In his book, Joseph outlines how if communities wanted to purchase farming equipment to start cultivating their lands, they had to get permission from the Indian Agent, a request that was often rejected.
And as cities in Canada continued to grow, a 1911 amendment to the Indian Act allowed the government to remove communities from reserves within an incorporated city.
"Think about a place like Vancouver, today there's just lots and lots of people and urban sprawl, but in those days there wasn't much there," said Joseph.
"But then [the government] went back and took it away because [the Nations] weren't being enterprising peoples."
In addition to putting First Nations on reserves, the federal government also overruled traditional forms of governance, introducing the Chief and Council system which still exists today.

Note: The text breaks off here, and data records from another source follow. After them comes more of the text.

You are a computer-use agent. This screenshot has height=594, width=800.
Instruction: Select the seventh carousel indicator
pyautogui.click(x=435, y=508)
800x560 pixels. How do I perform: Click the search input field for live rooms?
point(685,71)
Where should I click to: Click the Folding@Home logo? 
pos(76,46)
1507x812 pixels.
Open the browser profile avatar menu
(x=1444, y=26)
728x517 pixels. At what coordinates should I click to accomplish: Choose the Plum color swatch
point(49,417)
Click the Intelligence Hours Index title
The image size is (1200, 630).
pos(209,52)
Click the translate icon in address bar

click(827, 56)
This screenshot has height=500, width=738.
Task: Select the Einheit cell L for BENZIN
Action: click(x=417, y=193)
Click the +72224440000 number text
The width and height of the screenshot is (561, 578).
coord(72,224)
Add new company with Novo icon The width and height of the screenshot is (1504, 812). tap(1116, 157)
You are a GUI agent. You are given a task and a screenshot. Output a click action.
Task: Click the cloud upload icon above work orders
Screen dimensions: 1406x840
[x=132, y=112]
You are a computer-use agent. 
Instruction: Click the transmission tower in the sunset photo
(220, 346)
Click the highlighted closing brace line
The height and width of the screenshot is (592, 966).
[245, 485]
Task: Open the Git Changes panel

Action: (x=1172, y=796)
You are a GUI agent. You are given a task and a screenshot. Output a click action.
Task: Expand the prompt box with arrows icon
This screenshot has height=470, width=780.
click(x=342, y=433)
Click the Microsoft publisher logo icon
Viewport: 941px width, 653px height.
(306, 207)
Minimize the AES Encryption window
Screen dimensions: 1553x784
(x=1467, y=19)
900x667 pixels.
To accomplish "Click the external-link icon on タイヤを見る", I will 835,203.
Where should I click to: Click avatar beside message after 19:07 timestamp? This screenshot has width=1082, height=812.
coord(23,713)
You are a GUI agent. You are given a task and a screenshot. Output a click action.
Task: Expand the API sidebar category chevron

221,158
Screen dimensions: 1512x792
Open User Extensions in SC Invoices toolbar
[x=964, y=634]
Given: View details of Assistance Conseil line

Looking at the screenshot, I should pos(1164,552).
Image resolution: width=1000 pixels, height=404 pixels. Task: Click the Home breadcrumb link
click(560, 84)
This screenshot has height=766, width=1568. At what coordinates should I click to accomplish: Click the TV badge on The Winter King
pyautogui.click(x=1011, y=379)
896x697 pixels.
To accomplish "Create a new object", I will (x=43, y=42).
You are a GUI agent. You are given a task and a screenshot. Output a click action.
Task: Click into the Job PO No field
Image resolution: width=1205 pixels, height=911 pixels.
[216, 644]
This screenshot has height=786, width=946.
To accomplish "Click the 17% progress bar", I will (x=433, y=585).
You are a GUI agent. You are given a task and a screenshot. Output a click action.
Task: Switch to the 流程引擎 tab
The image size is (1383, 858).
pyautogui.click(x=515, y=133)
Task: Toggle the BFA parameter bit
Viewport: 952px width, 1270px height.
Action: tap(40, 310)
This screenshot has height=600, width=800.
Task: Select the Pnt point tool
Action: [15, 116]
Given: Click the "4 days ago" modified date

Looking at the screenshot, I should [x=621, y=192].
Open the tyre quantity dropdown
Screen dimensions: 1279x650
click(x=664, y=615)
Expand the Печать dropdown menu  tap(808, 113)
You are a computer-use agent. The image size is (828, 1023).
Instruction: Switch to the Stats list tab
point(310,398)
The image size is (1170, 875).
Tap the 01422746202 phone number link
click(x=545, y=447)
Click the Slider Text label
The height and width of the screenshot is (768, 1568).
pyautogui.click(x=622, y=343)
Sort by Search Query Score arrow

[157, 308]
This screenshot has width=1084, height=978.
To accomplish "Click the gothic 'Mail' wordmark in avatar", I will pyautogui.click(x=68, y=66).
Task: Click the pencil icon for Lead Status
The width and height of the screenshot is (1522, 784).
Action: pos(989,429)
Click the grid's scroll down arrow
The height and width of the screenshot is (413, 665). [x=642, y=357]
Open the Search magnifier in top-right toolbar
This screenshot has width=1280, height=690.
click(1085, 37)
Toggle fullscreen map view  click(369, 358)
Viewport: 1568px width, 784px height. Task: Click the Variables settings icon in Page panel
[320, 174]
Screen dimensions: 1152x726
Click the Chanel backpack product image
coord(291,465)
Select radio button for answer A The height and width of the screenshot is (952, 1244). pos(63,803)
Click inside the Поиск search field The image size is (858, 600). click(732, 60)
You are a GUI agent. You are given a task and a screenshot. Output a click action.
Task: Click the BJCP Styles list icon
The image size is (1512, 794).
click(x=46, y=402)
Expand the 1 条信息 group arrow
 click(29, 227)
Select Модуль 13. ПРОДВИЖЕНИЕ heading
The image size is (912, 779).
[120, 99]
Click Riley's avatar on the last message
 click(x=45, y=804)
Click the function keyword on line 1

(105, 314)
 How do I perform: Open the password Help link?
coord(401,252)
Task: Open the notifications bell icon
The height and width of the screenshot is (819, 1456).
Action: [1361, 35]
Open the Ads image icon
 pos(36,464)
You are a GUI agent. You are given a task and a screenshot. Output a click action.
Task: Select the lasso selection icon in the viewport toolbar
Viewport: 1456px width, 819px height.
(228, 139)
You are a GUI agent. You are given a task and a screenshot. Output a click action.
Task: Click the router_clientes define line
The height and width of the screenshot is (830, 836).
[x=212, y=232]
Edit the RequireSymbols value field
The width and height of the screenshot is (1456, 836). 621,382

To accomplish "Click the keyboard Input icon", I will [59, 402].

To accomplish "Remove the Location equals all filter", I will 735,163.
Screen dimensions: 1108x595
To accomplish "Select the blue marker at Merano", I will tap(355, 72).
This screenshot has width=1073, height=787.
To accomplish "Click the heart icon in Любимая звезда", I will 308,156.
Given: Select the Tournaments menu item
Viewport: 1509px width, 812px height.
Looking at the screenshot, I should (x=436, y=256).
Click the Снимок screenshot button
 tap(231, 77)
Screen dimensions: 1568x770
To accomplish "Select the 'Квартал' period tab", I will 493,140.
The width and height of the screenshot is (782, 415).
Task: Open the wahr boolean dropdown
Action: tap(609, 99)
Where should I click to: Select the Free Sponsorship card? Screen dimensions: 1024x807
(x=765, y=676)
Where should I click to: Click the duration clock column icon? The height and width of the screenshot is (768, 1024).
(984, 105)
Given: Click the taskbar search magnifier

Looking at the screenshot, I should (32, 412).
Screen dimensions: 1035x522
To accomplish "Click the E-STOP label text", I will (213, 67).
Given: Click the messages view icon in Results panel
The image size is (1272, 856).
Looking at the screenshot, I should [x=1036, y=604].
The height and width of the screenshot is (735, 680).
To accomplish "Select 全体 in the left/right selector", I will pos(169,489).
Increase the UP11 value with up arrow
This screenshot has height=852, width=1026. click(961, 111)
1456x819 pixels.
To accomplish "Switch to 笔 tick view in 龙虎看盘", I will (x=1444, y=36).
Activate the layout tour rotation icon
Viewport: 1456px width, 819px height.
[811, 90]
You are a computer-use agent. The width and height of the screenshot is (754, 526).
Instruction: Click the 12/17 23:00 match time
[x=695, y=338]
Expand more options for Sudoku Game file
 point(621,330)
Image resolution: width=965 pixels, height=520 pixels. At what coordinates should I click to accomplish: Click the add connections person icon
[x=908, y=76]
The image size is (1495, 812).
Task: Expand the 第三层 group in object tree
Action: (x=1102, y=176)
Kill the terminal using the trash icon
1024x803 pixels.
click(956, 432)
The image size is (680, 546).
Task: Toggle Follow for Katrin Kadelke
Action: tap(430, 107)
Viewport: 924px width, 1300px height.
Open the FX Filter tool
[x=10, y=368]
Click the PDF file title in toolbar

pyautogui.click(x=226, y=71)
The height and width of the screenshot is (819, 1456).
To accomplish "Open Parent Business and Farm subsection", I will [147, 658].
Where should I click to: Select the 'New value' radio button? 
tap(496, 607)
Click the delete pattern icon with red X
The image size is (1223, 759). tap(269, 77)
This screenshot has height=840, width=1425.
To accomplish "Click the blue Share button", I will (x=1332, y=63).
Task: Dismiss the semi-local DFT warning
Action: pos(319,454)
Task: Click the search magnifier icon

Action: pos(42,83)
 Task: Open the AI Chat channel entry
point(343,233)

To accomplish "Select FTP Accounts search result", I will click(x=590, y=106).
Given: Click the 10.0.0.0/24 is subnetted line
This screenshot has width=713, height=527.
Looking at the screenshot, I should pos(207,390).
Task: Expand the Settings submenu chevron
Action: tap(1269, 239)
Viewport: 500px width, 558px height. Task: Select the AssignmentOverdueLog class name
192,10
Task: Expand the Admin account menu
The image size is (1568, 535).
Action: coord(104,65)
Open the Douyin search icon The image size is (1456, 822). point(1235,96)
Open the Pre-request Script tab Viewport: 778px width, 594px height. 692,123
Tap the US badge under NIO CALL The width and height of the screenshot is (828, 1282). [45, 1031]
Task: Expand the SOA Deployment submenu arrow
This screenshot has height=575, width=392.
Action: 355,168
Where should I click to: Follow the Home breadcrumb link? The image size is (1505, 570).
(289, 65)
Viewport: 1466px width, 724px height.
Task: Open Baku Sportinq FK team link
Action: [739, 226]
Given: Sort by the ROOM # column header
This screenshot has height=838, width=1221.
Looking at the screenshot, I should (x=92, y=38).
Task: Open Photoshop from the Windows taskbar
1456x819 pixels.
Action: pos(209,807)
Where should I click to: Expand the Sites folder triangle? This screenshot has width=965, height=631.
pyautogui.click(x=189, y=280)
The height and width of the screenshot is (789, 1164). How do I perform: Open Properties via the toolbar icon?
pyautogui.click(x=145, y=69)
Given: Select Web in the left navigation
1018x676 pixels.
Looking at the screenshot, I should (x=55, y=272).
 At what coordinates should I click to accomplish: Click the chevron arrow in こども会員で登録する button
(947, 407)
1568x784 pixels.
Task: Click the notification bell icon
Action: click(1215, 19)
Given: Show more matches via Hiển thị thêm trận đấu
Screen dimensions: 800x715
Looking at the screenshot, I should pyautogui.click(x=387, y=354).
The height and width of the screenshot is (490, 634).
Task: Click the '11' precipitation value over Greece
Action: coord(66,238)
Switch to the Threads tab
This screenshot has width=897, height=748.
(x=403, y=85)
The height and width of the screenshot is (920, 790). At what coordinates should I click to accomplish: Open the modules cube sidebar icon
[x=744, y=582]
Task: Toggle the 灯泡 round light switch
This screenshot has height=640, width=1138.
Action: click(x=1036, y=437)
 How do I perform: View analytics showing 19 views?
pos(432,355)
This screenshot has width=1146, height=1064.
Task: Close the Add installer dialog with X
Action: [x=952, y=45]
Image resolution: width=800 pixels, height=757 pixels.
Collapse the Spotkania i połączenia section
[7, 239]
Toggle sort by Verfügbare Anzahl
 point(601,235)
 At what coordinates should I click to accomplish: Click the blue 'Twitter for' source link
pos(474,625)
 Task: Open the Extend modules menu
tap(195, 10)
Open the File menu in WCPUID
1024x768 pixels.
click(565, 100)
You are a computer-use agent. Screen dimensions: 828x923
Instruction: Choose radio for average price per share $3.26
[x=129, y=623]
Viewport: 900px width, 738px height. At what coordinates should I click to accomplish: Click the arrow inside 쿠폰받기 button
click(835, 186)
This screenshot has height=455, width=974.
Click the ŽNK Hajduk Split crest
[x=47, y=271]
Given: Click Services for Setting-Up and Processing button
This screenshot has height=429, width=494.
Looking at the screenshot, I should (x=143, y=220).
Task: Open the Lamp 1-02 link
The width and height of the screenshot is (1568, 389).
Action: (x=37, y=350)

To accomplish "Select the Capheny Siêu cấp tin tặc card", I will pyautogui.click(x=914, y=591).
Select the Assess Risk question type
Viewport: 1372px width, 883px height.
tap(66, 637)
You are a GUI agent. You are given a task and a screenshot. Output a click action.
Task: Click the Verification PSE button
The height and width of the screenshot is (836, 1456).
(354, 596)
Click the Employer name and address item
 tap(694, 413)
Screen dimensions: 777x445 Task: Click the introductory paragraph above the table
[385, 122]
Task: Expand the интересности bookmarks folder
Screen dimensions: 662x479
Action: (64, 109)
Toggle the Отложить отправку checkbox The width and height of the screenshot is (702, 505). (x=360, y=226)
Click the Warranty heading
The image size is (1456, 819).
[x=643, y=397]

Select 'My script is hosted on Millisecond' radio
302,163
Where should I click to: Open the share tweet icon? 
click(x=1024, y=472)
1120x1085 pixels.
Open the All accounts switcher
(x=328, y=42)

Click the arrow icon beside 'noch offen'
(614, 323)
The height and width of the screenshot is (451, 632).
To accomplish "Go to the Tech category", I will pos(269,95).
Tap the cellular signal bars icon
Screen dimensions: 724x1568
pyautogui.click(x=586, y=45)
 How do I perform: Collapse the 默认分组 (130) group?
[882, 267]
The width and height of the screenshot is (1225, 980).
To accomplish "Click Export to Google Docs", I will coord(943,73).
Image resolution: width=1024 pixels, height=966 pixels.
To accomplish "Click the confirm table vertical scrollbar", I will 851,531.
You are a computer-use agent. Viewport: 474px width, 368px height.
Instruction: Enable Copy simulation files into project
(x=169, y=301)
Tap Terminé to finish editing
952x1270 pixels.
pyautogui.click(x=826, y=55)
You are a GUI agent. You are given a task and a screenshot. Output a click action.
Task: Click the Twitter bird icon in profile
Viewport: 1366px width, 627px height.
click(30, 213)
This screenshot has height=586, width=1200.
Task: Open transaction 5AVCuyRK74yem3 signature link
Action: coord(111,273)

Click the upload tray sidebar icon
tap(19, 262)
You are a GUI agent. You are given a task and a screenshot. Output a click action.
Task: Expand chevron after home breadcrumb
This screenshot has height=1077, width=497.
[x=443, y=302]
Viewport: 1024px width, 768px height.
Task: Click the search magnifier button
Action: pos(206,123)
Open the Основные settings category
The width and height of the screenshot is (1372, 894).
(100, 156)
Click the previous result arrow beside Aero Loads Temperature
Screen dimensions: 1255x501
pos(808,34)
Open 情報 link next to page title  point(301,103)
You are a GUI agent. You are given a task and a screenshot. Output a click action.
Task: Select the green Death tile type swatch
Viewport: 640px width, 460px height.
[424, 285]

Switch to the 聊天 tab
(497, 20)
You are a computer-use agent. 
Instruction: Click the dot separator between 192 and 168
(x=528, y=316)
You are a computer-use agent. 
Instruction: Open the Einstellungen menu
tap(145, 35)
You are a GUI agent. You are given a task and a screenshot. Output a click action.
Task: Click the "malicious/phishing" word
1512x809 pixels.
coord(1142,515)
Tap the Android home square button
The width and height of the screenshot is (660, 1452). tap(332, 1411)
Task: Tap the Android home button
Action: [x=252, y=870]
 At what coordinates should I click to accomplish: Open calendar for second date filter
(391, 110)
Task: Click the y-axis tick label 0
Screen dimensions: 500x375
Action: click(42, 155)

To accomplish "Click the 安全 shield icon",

"[The federal government was] trying to get them to give up who they are and become like everybody else, [the government] saw these forms of Indigenous governments as really an impediment to that process,"he added.
"Hereditary Chiefs and matriarchs and elders … [were] in the way of assimilation."
"[Chief and Council] are elected by their people, but they're really accountable to Indian Affairs, and their primary responsibilities [are] really around health care, housing and education, certainly not designed to approve major infrastructure projects."
Moving beyond the Indian Act
There is growing pressure among some First Nations for the federal government to get rid of the Indian Act all together.
"I'm definitely in the camp that sees us getting rid of the Indian Act … if it's coming down to the survival of the Nation, it can't survive under the Indian Act," Joseph said.
Instead, he turns to modern treaties, like the one signed with the Nisga'a Nation in 1976, as inspiration for how federal government and First Nation relations could look.
"I'm not promoting the Nisga'a model, I'm just saying that it's something that works for them," Joseph said, explaining there is no cookie cutter model of how nations should negotiate treaties with the federal government.
Joseph said that under the Nisga'a Treaty, the Nation agreed to continue to pay taxes, as a way to guarantee that they receive access to services equal to other Canadians.
Looking at education in particular, Joseph added that K-12 education under the Indian Act is "chronically underfunded."
"So their view is, if our people are paying taxes, we get taxpayer equity funding for our school, we'd be better off as a nation in the long term."
Joseph said that decisions like this must be made on a case-by-case basis with the many First Nations across the country.
And as more and more First Nations challenge the Indian Act, Joseph believes it is on its way out.
"We've been working diligently ... on self-determination, self-governance and self-reliance," said Joseph, who uses the Westbank First Nation self-government agreement signed in 2005 as another example of success.
"People are always concerned — taxpayers especially — that it's not going to work or that something's going to go wrong."
"There's a fair bit of chicken-littling, you know, the sky is going to fall. And what we've seen is … the sky isn't falling, that there's actually some fairly functioning relationships between local governments, and provinces, and the feds [with Nations]."